The problem
I have two arrays, we'll call them ar1 and ar2 (size (192,289)), that represent lat-lon maps of standard deviations, and I have an similarly-sized array of their difference. I want to plot the difference, and on top a stippling pattern where the difference between the two arrays is statistically significant to the 95% confidence level (alpha = 0.05).
The code
I was using this example for my coding-
How do I do a F-test in python
I used Joel Cornett's solution, substituting ar1
and ar2
in for X and Y.
F = np.var(ar1) / np.var(ar2)
print np.var(ar1), np.var(ar2)
print F
0.118586507371 0.161485609461
0.734347213766
For the next part, I want N-2 degrees of freedom for my analysis, where N is the number of points in the arrays, in this case 55848 (192 x 289). len(ar1)
and len(ar2)
won't work here since those only give the length of the first dimension, so I tried flattening the arrays for the correct length.
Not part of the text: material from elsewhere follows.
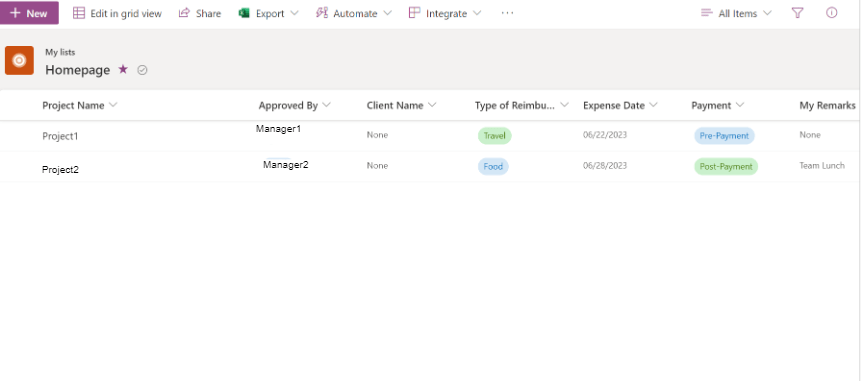Click the checkmark status icon beside Homepage
This screenshot has height=381, width=861.
[142, 70]
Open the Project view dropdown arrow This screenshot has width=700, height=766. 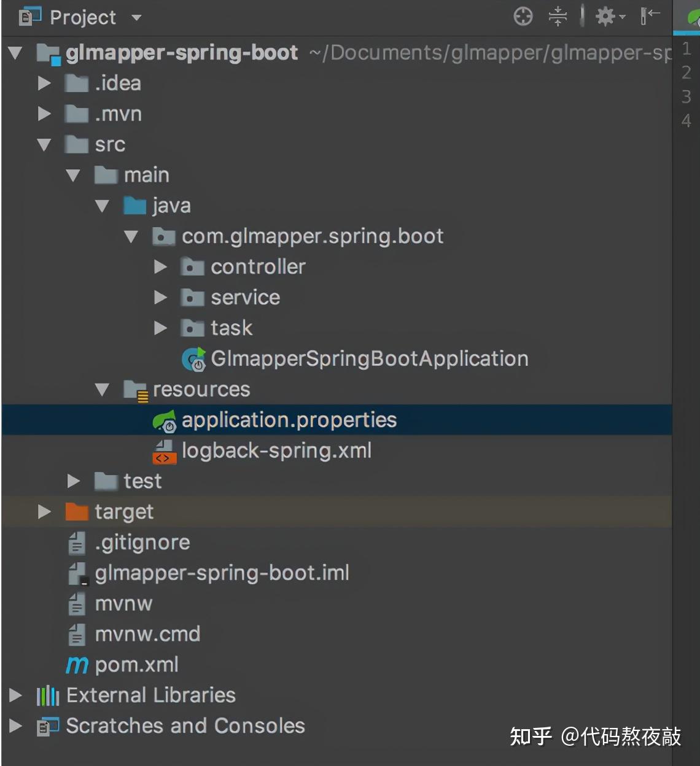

df1 = len(np.ndarray.flatten(sdmod)) - 2
df2 = len(np.ndarray.flatten(sdcon)) - 2
print df1, df2
55486 55486
However, going forward with this I ended up with a p-value of 9.88365269356e-289 (essentially 0). This is a single value and, as I expected in this particular case, statistically insignificant, but I need an array of values in order to do the stippling so I can see if there's any place on the grid where the difference IS significant. I'm just not sure how to perform this test on a 2-D array since all the examples I'm finding use lists or other 1-D data types, and I also just have never done an analysis like this before. (I'm doing it at the request of my advisor, who doesn't use Python).
The Question
How do you perform an f-test on a two 2-D arrays where the result gives a similarly-sized array that gives you a p-value for each grid point?
I can amend this if possible to fill in anything I might be missing due to lack of understanding of the subject (and let me know is the p-value I got doesn't seem right), but if this it too complex or incomplete to get help on, I'll just delete it.